The beef cutout was over $152 per cwt. at midweek last week, but it produced only moderate movement which would be at the low-end of respectable, with just over 1,300 loads moving through the five-day average. Packers were earning a nice $80 a head on processed cattle. It is surprising that feeders were not able to take any of the packer margin away last week with most fed cattle selling at $82 live. So far during January, the industry has processed roughly 330,000 fewer cattle than the first three weeks in 2008. That’s down 19.8 percent from a year ago. The last couple months of 2008 were also down 296,000 head from year-earlier levels. Regardless of the number of cattle in feedlots, it would appear that the lack of demand is starting to stack cattle up. Cash live cattle markets have been trading at a premium to cattle futures for the past several months, which is about the only positive signal I can see at this point.
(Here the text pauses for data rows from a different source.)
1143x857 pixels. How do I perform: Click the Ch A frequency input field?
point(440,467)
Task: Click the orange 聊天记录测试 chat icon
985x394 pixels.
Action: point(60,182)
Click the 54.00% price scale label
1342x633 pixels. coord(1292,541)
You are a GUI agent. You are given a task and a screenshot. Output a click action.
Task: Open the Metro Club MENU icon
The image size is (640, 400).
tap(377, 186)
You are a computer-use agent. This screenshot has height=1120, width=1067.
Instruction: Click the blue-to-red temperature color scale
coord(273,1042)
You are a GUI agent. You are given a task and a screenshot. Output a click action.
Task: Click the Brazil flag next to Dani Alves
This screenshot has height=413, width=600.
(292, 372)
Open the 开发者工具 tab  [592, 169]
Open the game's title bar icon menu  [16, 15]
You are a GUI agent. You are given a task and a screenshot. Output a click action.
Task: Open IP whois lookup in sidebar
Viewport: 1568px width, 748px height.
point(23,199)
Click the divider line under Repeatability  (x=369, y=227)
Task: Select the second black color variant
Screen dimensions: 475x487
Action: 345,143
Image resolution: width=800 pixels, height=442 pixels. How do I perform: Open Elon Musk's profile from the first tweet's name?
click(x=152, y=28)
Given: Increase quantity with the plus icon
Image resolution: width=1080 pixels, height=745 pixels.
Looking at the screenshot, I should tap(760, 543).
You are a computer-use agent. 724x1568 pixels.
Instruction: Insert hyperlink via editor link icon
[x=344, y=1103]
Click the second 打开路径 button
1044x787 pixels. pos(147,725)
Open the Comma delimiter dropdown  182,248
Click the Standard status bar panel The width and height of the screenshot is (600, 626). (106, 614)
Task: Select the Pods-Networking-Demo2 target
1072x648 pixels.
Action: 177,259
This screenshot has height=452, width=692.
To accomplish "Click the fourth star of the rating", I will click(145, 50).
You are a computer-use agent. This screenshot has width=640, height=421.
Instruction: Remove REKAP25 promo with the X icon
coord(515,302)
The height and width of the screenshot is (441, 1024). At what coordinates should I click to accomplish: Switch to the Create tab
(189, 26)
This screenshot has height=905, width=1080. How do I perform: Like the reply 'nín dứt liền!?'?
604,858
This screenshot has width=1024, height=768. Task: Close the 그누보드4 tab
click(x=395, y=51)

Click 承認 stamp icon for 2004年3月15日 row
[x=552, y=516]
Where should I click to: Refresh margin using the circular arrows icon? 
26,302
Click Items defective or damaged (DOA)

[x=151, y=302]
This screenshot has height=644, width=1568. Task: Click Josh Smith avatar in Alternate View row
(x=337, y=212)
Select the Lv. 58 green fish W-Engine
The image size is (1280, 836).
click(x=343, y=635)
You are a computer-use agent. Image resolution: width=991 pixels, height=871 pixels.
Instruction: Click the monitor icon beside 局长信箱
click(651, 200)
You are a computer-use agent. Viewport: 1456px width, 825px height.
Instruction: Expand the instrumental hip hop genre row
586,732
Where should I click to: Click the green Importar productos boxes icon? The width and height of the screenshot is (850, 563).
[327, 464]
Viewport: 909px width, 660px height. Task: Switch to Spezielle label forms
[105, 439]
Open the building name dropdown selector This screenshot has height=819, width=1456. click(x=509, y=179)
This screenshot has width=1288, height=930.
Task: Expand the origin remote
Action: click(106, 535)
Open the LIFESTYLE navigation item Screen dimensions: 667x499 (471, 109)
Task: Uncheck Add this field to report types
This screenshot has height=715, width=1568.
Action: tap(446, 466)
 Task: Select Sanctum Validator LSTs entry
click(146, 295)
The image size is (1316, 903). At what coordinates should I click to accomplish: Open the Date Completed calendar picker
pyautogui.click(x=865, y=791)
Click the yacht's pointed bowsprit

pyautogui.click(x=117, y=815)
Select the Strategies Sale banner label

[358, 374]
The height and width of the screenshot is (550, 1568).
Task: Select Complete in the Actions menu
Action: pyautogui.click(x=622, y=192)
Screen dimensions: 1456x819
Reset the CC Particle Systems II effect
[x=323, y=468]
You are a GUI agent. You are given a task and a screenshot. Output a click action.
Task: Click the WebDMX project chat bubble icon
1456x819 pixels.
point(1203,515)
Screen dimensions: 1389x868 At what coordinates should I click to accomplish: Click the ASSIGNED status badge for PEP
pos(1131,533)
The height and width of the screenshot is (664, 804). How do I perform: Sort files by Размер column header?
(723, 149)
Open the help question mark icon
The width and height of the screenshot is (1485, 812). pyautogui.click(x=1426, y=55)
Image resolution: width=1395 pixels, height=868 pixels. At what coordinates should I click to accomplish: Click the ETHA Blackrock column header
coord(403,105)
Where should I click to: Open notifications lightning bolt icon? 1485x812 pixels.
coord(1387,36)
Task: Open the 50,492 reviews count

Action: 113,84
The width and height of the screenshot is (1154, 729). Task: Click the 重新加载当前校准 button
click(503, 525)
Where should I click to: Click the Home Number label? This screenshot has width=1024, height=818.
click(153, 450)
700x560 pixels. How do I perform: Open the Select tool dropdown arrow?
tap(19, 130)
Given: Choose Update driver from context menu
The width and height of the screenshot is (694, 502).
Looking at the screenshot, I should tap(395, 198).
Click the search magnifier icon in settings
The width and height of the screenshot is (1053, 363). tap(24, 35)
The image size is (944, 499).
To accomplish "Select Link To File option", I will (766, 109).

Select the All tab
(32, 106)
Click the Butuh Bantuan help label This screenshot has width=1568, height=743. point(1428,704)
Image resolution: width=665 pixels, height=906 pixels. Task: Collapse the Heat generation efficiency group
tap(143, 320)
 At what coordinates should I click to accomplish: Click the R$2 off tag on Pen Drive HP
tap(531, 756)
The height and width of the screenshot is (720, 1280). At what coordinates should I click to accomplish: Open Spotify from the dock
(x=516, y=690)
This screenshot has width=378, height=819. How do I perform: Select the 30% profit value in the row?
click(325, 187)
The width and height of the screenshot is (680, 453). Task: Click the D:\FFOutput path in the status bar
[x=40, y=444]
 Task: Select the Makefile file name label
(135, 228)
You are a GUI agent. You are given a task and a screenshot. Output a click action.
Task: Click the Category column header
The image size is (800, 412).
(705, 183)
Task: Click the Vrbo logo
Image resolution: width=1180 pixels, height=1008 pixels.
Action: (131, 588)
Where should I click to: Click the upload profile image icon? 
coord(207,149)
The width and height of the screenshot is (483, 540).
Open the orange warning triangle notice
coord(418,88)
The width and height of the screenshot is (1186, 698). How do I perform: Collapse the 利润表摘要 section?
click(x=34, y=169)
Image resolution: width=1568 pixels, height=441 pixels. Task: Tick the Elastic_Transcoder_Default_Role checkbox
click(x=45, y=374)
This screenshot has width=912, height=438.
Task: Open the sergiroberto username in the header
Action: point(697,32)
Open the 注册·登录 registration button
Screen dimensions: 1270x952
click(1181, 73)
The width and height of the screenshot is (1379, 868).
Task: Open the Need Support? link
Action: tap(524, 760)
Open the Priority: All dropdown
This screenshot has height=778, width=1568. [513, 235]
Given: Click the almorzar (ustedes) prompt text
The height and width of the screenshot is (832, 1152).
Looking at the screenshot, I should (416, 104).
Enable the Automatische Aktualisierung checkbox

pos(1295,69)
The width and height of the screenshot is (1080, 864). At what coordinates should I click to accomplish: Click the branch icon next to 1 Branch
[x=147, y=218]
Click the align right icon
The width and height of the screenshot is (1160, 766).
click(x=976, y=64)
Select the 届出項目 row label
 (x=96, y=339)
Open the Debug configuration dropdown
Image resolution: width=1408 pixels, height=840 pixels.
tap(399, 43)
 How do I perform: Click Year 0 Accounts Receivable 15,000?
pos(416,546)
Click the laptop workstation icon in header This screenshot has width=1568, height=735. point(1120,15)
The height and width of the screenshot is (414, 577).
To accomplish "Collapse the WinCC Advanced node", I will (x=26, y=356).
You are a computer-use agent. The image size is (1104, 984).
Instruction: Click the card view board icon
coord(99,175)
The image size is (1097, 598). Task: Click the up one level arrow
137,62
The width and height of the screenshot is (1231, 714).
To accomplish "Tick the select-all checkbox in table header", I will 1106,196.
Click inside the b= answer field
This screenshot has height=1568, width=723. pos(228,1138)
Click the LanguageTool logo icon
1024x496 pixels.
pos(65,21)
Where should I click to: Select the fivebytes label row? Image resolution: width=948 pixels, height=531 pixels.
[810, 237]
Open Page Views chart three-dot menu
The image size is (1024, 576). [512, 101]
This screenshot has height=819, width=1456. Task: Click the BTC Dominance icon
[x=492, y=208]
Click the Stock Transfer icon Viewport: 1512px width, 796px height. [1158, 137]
But cattle futures didn’t do us any favors last week with the February contract declining nearly $3 when the week-earlier market appeared to have a little stability. However, under normal economic circumstances, the market would be higher, perhaps not as high as the $118 February contract high indicated last summer, but higher.

The cattle on feed report is expected to show us cattle placed into feed yards was near normal for December. The average market analyst guess was that the industry placed just one-tenth of one percent more cattle into feed yards than last year. Total cattle on feed numbers are expected to be down 6.1 percent from a year ago, suggesting that supplies should be in check with expected marketings, which were expected to be down seven-tenths of a percent.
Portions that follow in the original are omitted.